Large Employers Double Down on Efforts to Stem Rising U.S. Health Benefit Costs which are Expected to Top $15,000 per Employee in 2020

WASHINGTON, DC, August 13, 2019 – With U.S. health care benefit costs projected to climb another 5% next year, large employers are doubling down on efforts to stem the increases, according to an annual survey released today by the National Business Group on Health. Employers identified implementing more virtual care solutions (51%) and a more focused strategy on high cost claims (39%) as their top initiatives for 2020. The survey also found that managing prescription drug benefit costs remains a high priority for employers in 2020.

The 2020 Large Employers' Health Care Strategy and Plan Design Survey found employers project the total cost of health benefits will rise 5% in 2020, taking cost management initiatives into account. That increase is identical to 2019’s projected increase - but actual costs are coming in lower. Large employers reported the actual increase in 2018 was 3.6%. Including premiums and out-of-pocket costs for employees and dependents, the total cost of health care is estimated to be $14,642 per employee this year, and projected to rise to an average of $15,375 in 2020. Employers will cover nearly 70% of costs while employees will bear about 30%, or nearly $4,500. Forty-four percent of employers ranked musculoskeletal issues as the top condition impacting their costs while 85% ranked it among the top three conditions. One in four (25%) employers ranked cancer as the top condition.

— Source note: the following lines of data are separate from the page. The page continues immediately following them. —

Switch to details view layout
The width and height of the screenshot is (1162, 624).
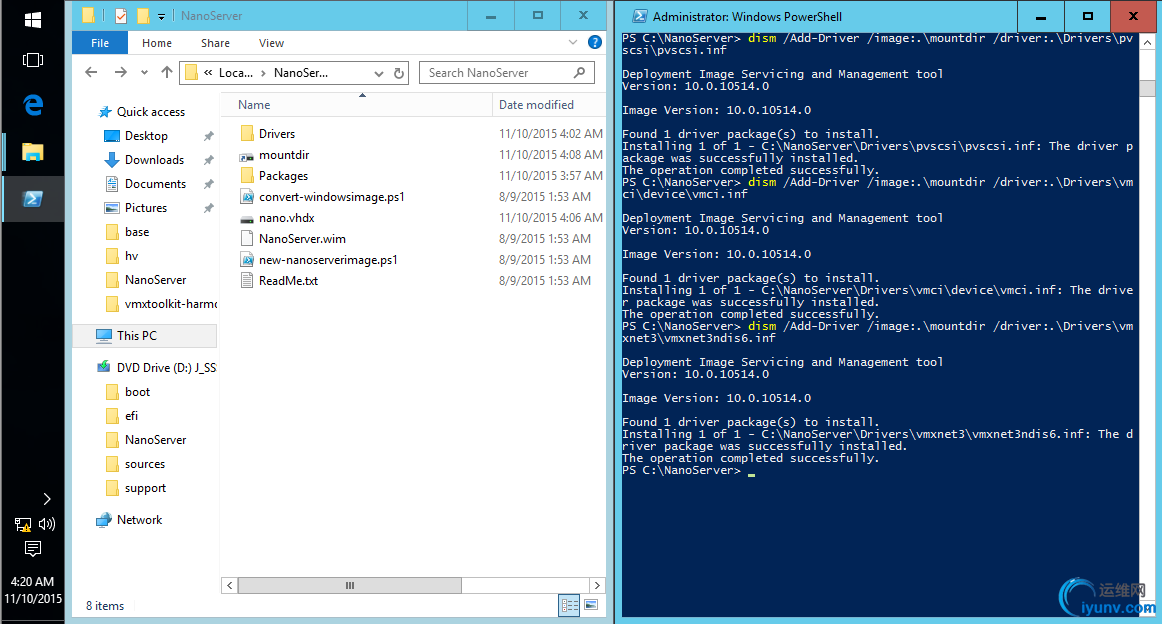point(569,605)
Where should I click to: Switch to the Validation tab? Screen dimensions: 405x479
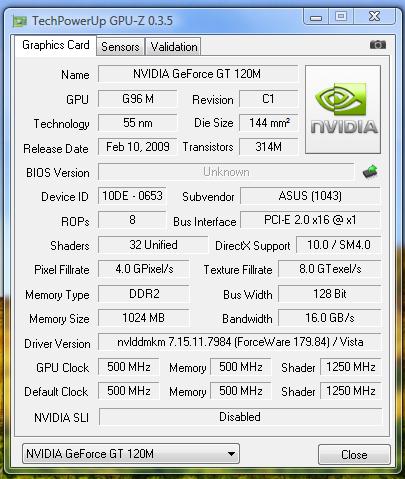click(x=173, y=46)

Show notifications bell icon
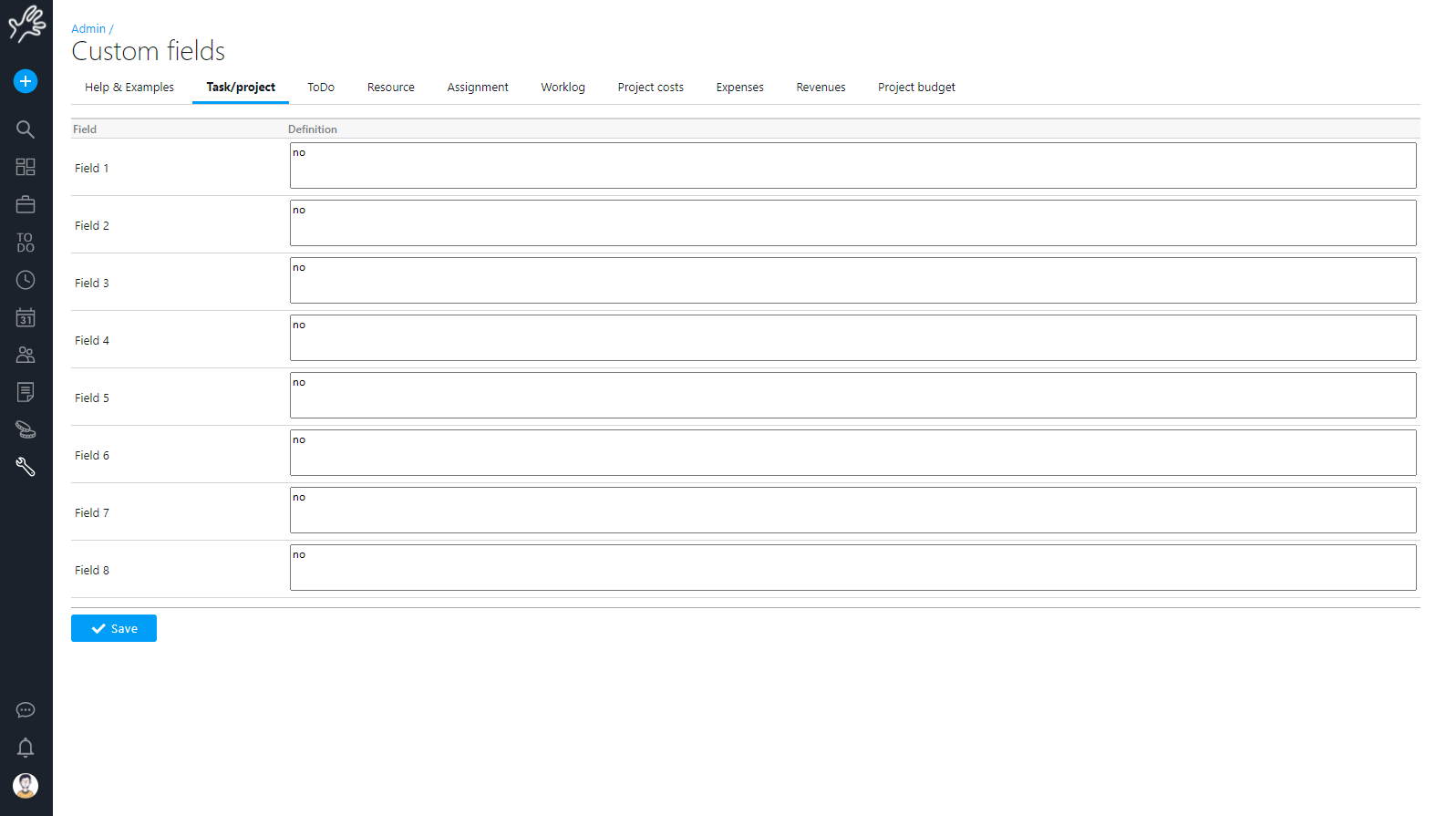(x=26, y=748)
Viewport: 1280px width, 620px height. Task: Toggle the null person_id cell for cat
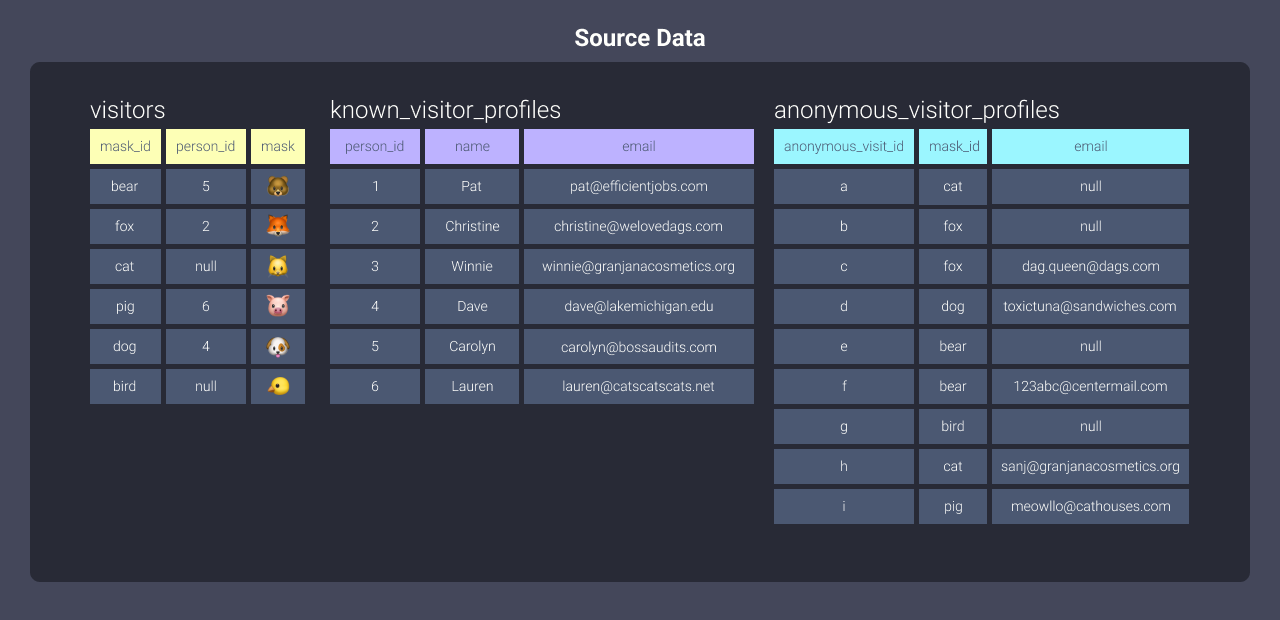pyautogui.click(x=205, y=266)
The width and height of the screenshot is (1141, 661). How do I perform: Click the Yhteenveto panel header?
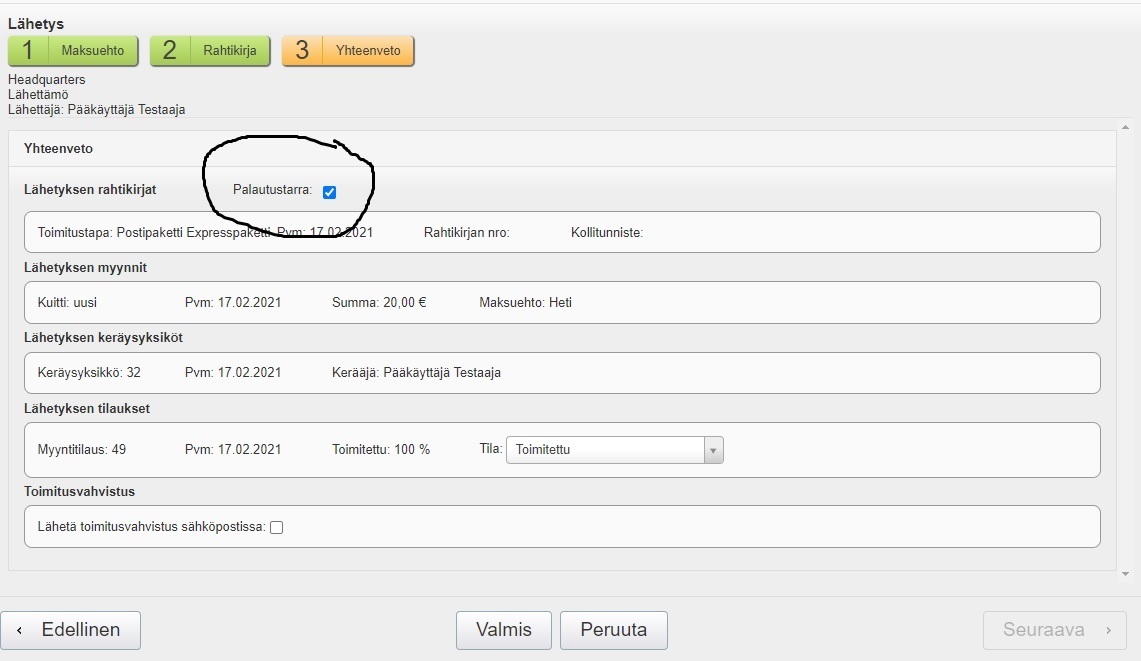click(59, 148)
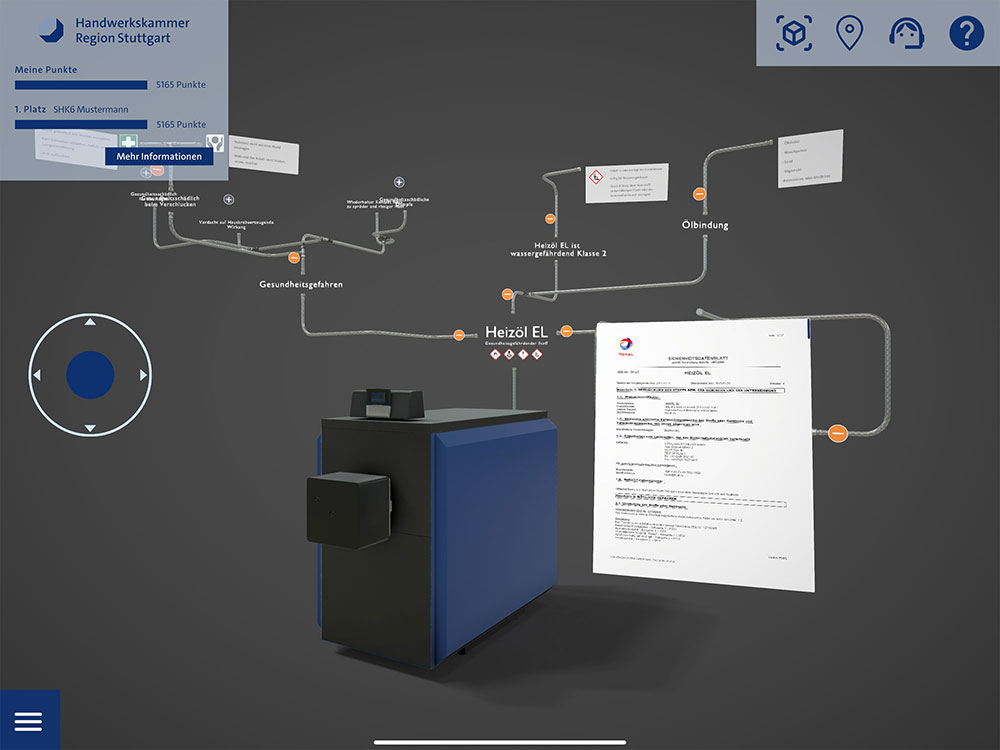Collapse the safety data sheet pipe node
The height and width of the screenshot is (750, 1000).
(x=838, y=433)
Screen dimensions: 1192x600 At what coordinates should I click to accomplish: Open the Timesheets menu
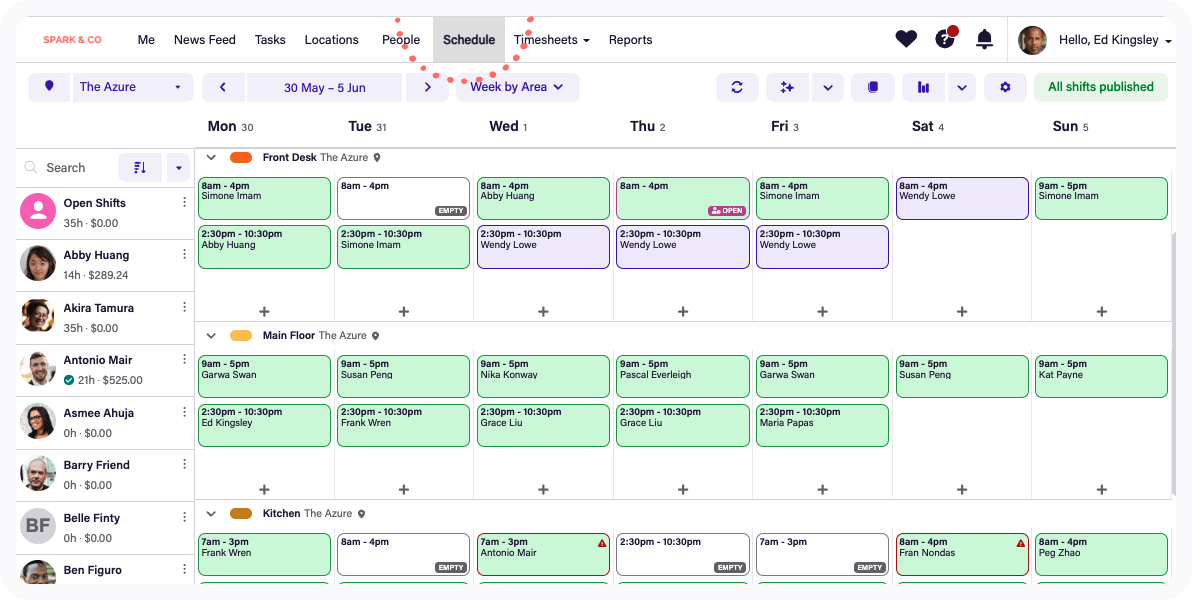(x=552, y=40)
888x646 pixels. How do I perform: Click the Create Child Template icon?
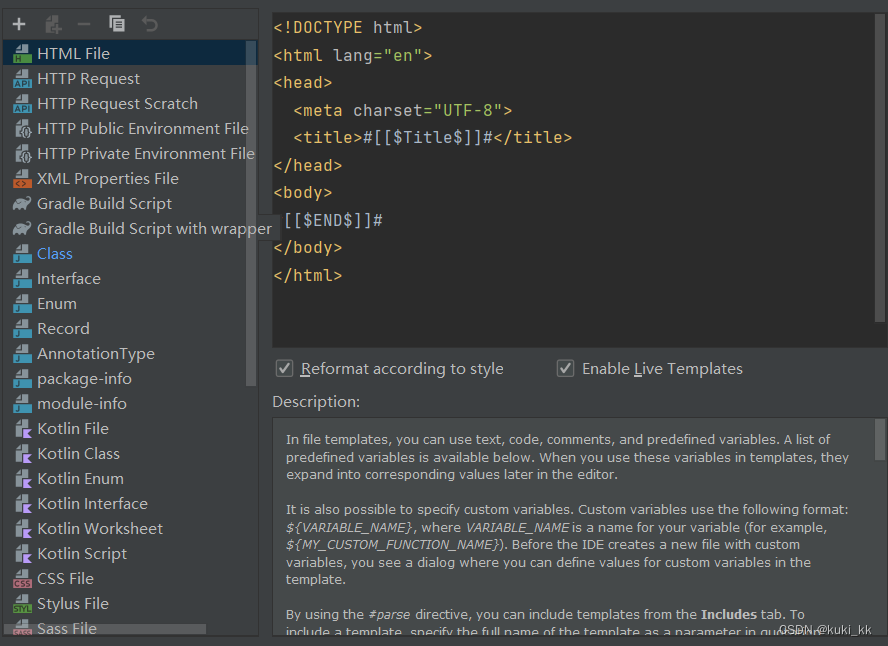coord(52,23)
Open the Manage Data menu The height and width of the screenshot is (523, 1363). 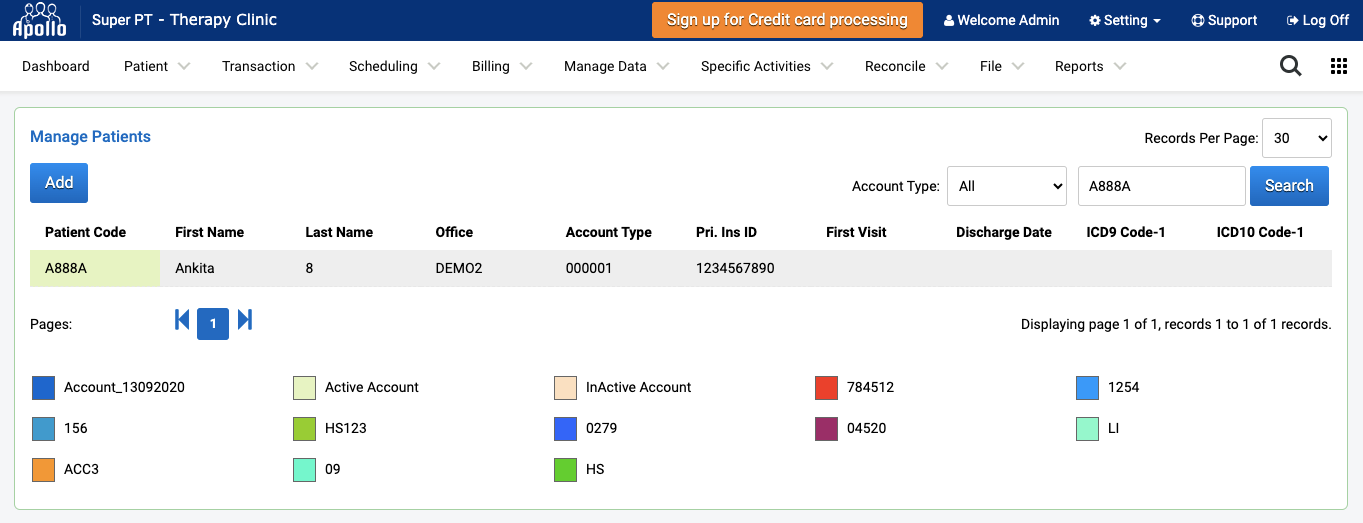click(x=616, y=66)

“One of the challenges employers face in managing their health care costs is that health care is delivered locally and change is not scalable. It’s a market-by-market effort,” said Brian Marcotte, President and CEO of the National Business Group on Health. “Employers are turning to market-specific solutions to drive meaningful changes in the health care delivery system.”

Employer interest in alternative payment and delivery models including accountable care organizations (ACOs) and high-performance networks (HPNs) remains strong. Nearly a third (31%) plan to implement either or both strategies in select markets in 2020, either directly or through their health plan, and that percentage could nearly double to 60% by 2022.

Interestingly, 49% of respondents plan to pursue an advanced primary care strategy in 2020, and another 26% are considering one by 2022. One-third of employers (34%) will deliver advanced primary care through an onsite or near-site health center while a growing percentage of employers (24%) are looking to directly contract with advanced primary care models in select markets. “Advanced primary care models move away from fee-for-service, encounter-based reimbursement to more comprehensive, patient-centered population health management,” said Marcotte.

Employers embracing more virtual care solutions

Employers continue to focus on broad-based solutions as they pursue local market opportunities. The number of employers who believe virtual care will play a significant role in how health care is delivered in the future continues to grow (64% for 2020 vs 52% for 2019). The majority of respondents (51%) will offer more virtual care programs next year. Nearly all employers will offer telehealth services for minor, acute services while 82% will offer virtual mental health services, and that could grow to 95% by 2022. Virtual care for musculoskeletal management shows the greatest potential for growth. While 23% will offer musculoskeletal management virtual services next year, another 38% are considering it by 2022.

“Virtual care solutions bring health care to the consumer rather than the consumer to health care. They continue to gain momentum as employers seek different ways to deliver cost effective, quality health care while improving access and the consumer experience. Of particular note is the growing interest among employers to offer virtual care for mental health as well as musculoskeletal conditions,” said Marcotte.

Pharmacy benefits costs a high priority

Managing pharmacy benefits and especially the high cost of specialty drugs and therapies remains a top priority for employers. The survey found 85% of respondents rate high-cost drugs as the number one or two most concerning pharmacy issues. “Employers are very concerned about how to finance the high cost of new million-dollar drug therapies. Some of these therapies will cost more than what an employee will earn in a lifetime,” said Marcotte.

According to the survey, 20% will have a point of sale rebate program in 2020, and that number could triple to 60% by 2022. Two thirds (67%) favor a model based on net price of medications with no rebate as an alternative.

Among other survey findings:

  • Fewer employers offering full replacement CDHPs: The number of employers offering full replacement consumer-directed health plans will shrink to 25% in 2020, down from 30% this year and 39% in 2018. Instead, employers will offer more plan choices like a preferred provider organization (PPO) plan.
  • Most employers have reservations about Medicare for All: While 72% of employers believe Medicare for All will reduce the number of uninsured, 81% believe Medicare for All will increase taxes; roughly half say it will lead to higher U.S. health costs (57%) and higher employee costs (47%). Employers are mostly divided on whether to expand Medicare below age 65.

About the Survey

The 2020 Large Employers' Health Care Strategy and Plan Design Survey was conducted between May and June 2019. A total of 147 large employers participated. Collectively, respondents represent a wide range of industry sectors and offer coverage to more than 15.6 million employees and their dependents. More than 54% of respondents belong to the Fortune 500 and 39 belong to the Fortune 100.